* TEXTE À LIRE *
Dans les explications qu'il donnait au conseil communal le 8 mai précédent, Piercot disait : » Depuis quarante années de fonctions communales, j'ai rencontré un grand nombre d'émotions populaires; j'ai traversé des crises, des émeutes et je me suis toujours inspiré, dans ma longue carrière, de la nécessité de faire prévaloir le maintien de l'ordre public; j'ai toujours été fidèle à cette maxime : l'ordre partout, l'ordre avant tout ».
N'ayant pas trouvé, auprès du gouvernement, l'appui sur lequel il comptait pour faire annuler les arrêtés de Piercot, fort, d'autre part, de l'opinion exprimée en sa faveur par les professeurs de droit public des quatre universités du royaume, Mgr de Montpellier résolut de faire appel aux tribunaux. Le 26 janvier 1876, il assigna Piercot et Demany devant le tribunal civil de Liège, en payement d'une somme de 20,000 francs, à titre de dommages-intérêts, pour avoir « par des actes illégaux et anticonstitutionnels, en violation de l'article 14 de la Constitution, empêché l'exercice et interrompu les cérémonies du culte. »
Cette affaire, portée devant toutes les juridictions, donna lieu à de longs débats ; la cour d'appel de Liège repoussa l'action de l'évêque. Celui-ci se pourvut en cassation et la cour suprême rejeta le pourvoi en déclarant « qu'on ne pouvait considérer comme inconstitutionnelle l'ordonnance d'un bourgmestre qui interdit provisoirement un acte de l'exercice public d'un culte, en se fondant sur l'état des esprits et les nécessités de l'ordre public ». Cet arrêt, rendu le 23 janvier 1879, mit fin au procès.
Ces incidents, connus sous le nom de « l'affaire des processions », furent très commentés dans la presse de tous les partis. Le parti libéral y trouva l'occasion d'une grande manifestation en l'honneur de Piercot et des principes qu'il avait défendus. Un banquet par souscription fut offert au bourgmestre de Liège, dans la grande salle de la Renommée, le 18 décembre 1875. Plus de 1,500 personnes y assistaient. On y remarquait toutes les notabilités du parti libéral, les bourgmestres des grandes villes, des délégués de toutes les associations libérales du pays. Frère-Orban porta le toast à Piercot, qui, « en refrénant, disait-il, l'arrogance sacerdotale, a maintenu les droits imprescriptibles du pouvoir civil qui sont consacrés par la Constitution et qui sont la garantie de l'ordre public ».
Le 8 décembre 1877, quoiqu'il se sentît indisposé, Piercot se rendit à l'Hôtel de ville pour y présider une séance du conseil communal. Au sortir de la séance et à peine rentré chez lui, il fut frappé d'une congestion pulmonaire qui l'emporta pendant la nuit (9 décembre). Le conseil communal, en reconnaissance des services que Piercot avait rendus à la ville de Liège, décida que ses funérailles seraient célébrées aux frais de la ville. Elles eurent lieu en grande pompe, au milieu d'un immense concours de population, le 12 décembre 1877.
Piercot était grand officier de l'Ordre de Leopold, grand cordon de l'Ordre du Christ de Portugal, etc.

(Entrées de données enregistrées)
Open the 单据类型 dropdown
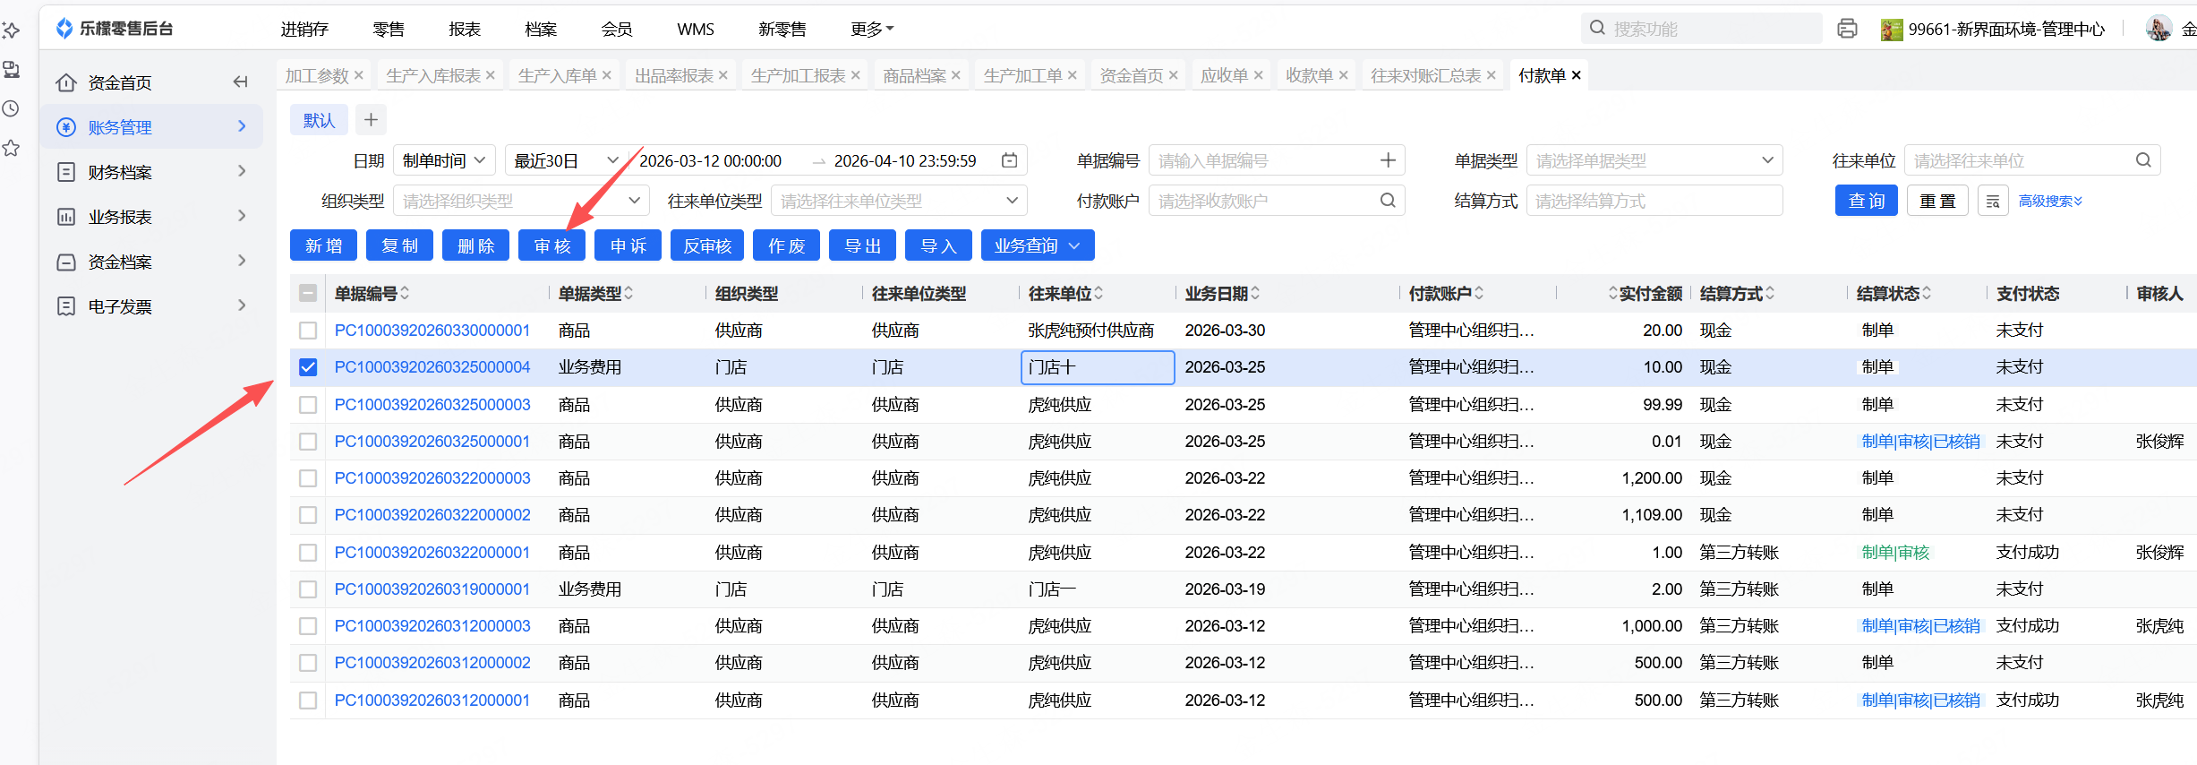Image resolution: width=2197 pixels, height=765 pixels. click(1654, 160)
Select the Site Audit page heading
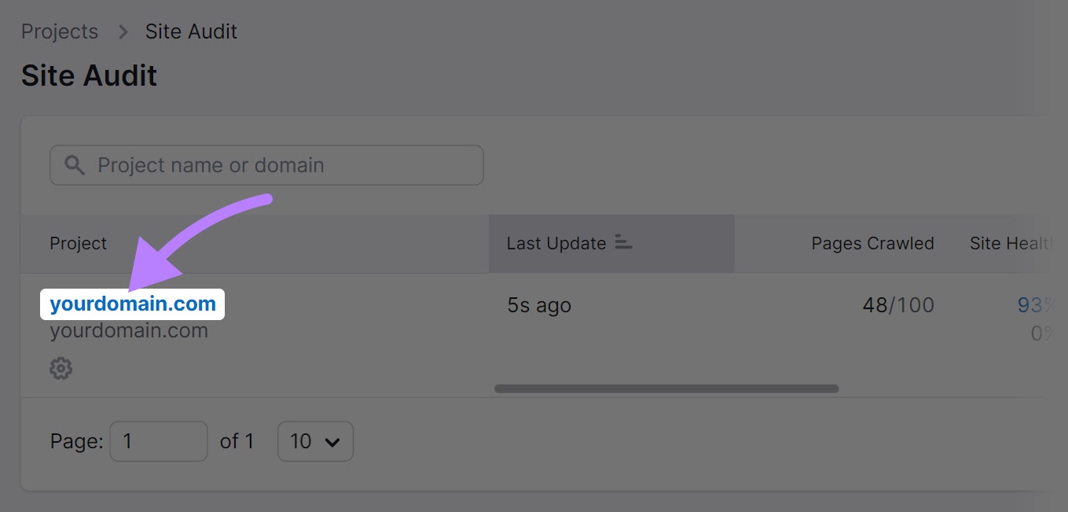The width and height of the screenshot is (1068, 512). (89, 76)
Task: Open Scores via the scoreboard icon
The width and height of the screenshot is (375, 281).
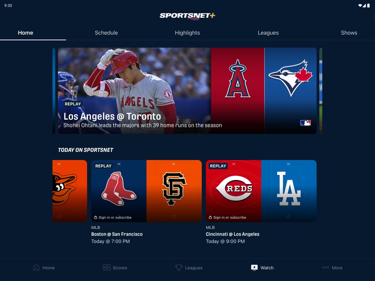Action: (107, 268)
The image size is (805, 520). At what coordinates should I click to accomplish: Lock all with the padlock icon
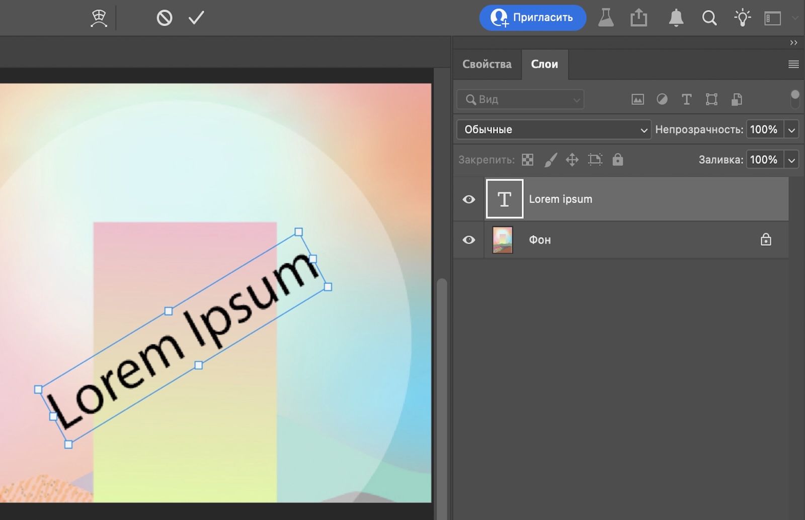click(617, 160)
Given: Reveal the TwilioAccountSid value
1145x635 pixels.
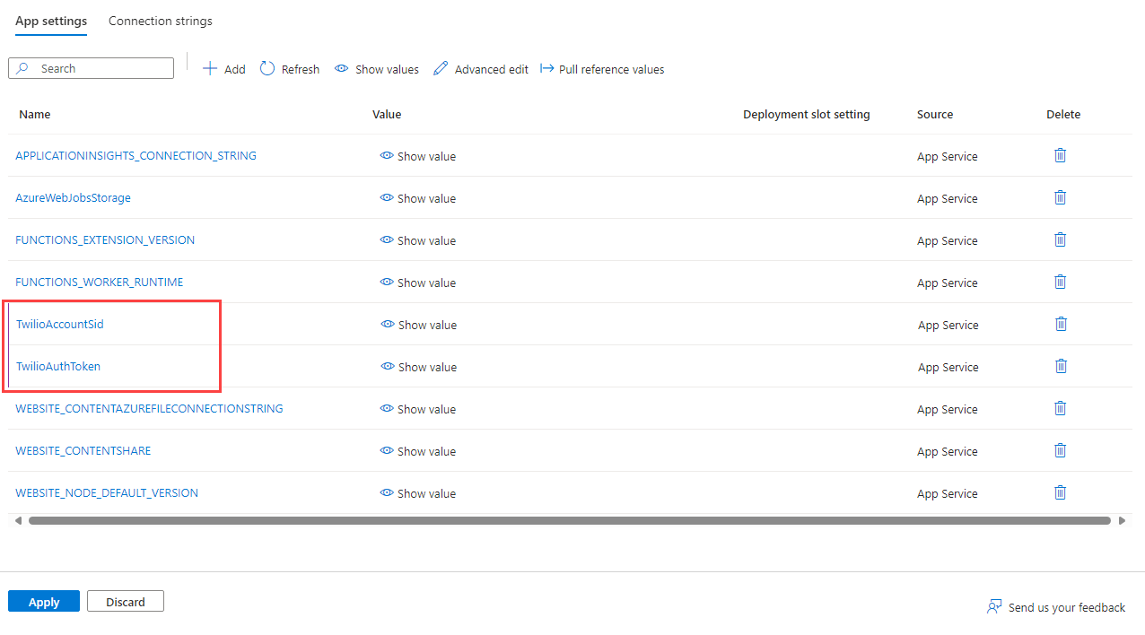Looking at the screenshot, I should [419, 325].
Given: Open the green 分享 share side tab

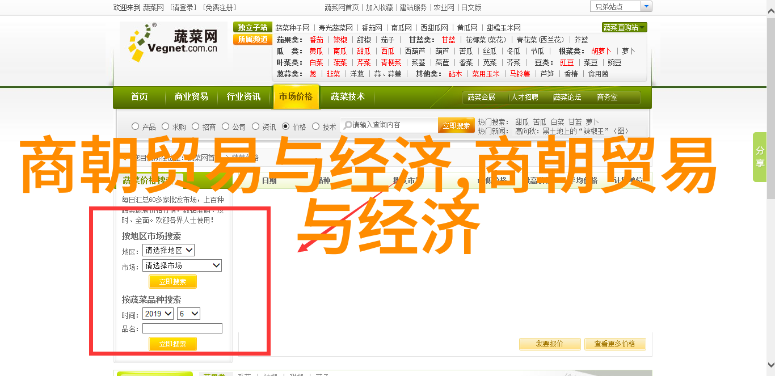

* CONSIGNE À SUIVRE *
Pour chacune des affirmations suivantes, dites si elle concorde avec le texte sur Piercot, par oui ou par non, en citant les mots du texte qui tranchent. (a) Mgr de Montpellier réclamait à Piercot et Demany 20 000 francs de dommages-intérêts. (b) La cour d'appel de Liège a donné raison à l'évêque. (c) Les funérailles de Piercot ont été célébrées aux frais de la ville de Liège.

* RÉPONSE ATTENDUE *
(a) Oui : « en payement d'une somme de 20,000 francs, à titre de dommages-intérêts ».
(b) Non : « la cour d'appel de Liège repoussa l'action de l'évêque ».
(c) Oui : « décida que ses funérailles seraient célébrées aux frais de la ville ».